The task: Transcribe the records exactly. Pictures do not belong in the transcription.

Data supplied:
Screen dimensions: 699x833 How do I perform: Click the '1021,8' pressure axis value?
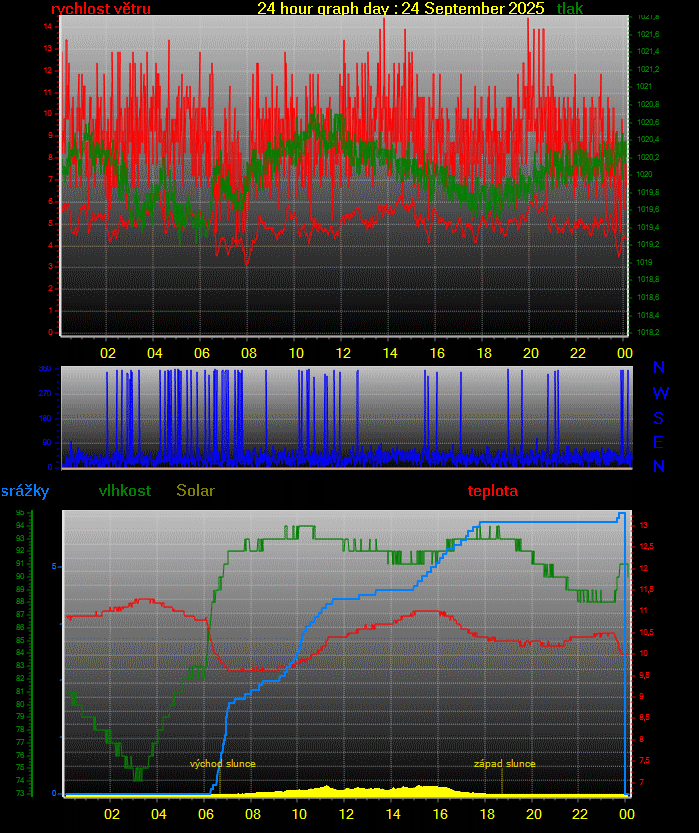click(x=648, y=18)
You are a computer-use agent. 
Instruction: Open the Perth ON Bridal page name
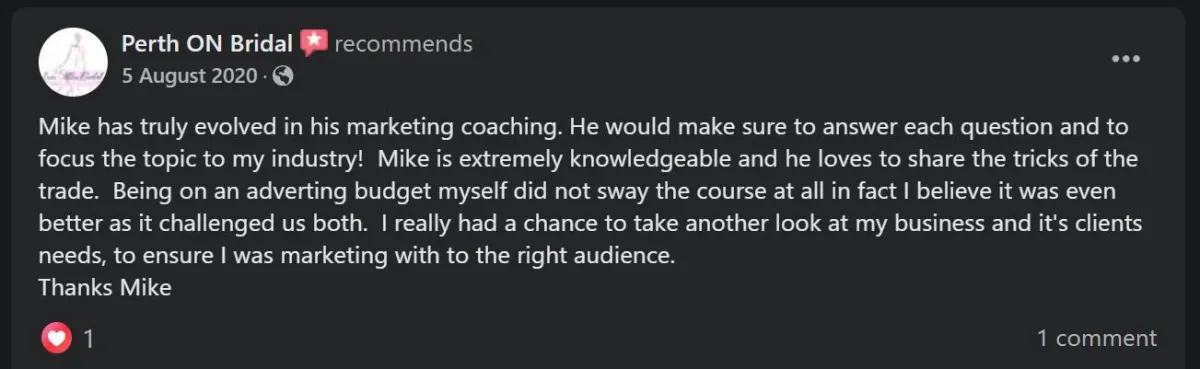click(207, 43)
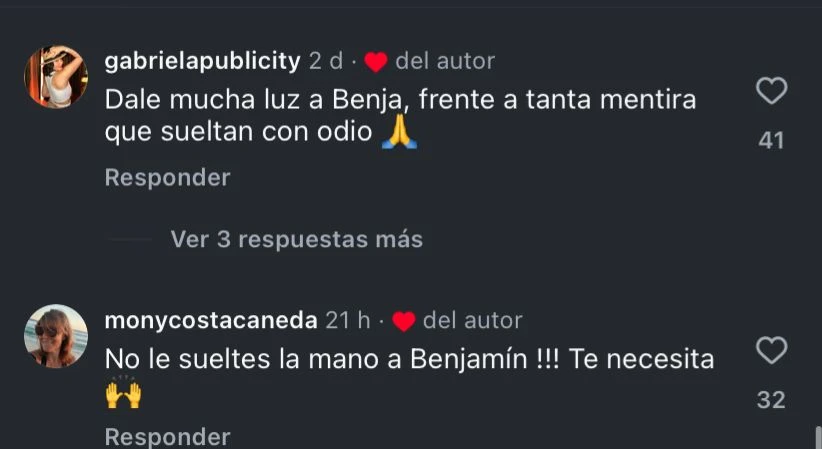Reply to the comment about Benja

[167, 178]
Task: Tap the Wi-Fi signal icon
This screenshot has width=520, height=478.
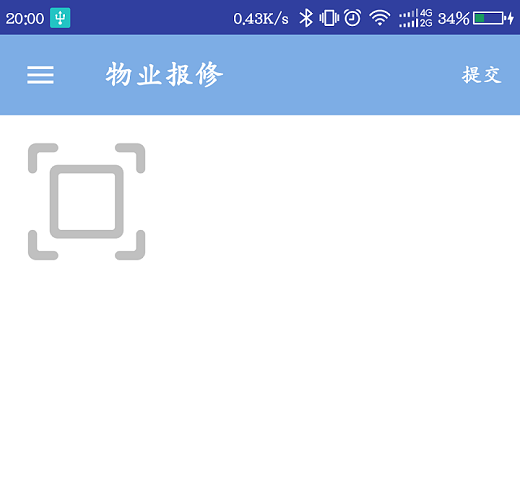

Completed task:
Screen dimensions: 699x833 How do I perform: Click the '1021,8' pressure axis value?
click(x=648, y=18)
You are a computer-use agent. 
Instruction: Open the Perth ON Bridal page name
click(207, 43)
Reply to the comment about Benja

[167, 178]
Task: Tap the Wi-Fi signal icon
This screenshot has width=520, height=478.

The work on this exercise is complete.